* in stock
CD: TV6090-2
RELEASED: 2007
LABEL: TVT
01. Race to the City
02. Break
03. A Strange Education
04. Human
05. Chase
06. Rise & Fall
07. Sunday Sun
08. Keep Forgetting
09. Ready Now
10. Maybe Someday
11. Alright
12. Asleep At The Wheel
Popular music perpetuates itself in cycles; each new decade brings with it a defining sound that inconspicuously borrows from previous decades, and regurgitates to the listening public's delight. This decade, the 80s have shown up fashionably late, in the form of Franz Ferdinand, Bloc Party, The Killers, and numerous other groove infected rock bands plucked from the benign tumor of Morrissey and Depeche Mode fans that decided to pick up guitars instead of going to college. The Cinematics' debut album, A Strange Education, is no exception. Hyper-timed disco beats, swelling keyboards, delayed guitars, pulsing bass and dramatic vocals weave together 13 tracks; unpausable, unskippable, and altogether unstoppable.
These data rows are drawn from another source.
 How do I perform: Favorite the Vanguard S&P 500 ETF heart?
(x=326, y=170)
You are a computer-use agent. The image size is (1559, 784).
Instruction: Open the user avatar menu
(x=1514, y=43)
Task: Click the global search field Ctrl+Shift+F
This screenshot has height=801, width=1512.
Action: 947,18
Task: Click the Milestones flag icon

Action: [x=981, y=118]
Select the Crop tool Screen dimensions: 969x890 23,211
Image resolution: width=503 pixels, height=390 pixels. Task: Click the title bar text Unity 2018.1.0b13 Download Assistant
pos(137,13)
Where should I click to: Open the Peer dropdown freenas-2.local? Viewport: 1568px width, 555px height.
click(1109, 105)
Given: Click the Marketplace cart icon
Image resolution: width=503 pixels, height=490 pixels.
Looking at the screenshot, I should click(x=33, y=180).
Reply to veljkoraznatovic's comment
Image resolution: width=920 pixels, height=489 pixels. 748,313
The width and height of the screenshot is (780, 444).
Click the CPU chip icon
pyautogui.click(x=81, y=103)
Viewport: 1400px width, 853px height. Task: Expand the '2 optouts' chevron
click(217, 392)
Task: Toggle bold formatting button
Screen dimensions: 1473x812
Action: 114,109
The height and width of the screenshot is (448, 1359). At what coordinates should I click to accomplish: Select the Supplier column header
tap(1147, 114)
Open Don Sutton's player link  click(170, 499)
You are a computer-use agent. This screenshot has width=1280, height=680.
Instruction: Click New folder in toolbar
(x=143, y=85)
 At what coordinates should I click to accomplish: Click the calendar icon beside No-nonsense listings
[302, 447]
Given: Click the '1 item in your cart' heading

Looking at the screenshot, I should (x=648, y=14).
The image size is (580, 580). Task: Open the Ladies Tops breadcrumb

It's the sort of album that at first seems only to recall other bands in a similar vein, a perception that the artist has gone and simply jumped on a yet another bandwagon. But it's only about three songs into A Strange Education on the title track that one realizes The Cinematics are currently engaged in a hard sprint to the front of the pack, ready to grab hold and steer that bandwagon toward something else, possibly something better. Listen closely; The Cinematics are carefully carving a genre out of mere trends. A Strange Education, if you can believe it, matches sincere introspection with flamboyant rock performances. Lyrically heavy, yet consistently catchy, nearly every track is danceable. From the opening "Race to the City" to the upbeat cover of Beck's otherwise somber "Sunday Song", the record embraces the listener in a dance-hall bear hug. An audacious act at first glance, The Cinematics manage to squeeze every hook dry without sounding desperate, making the listener believe that everything is happening here in a beautiful accident.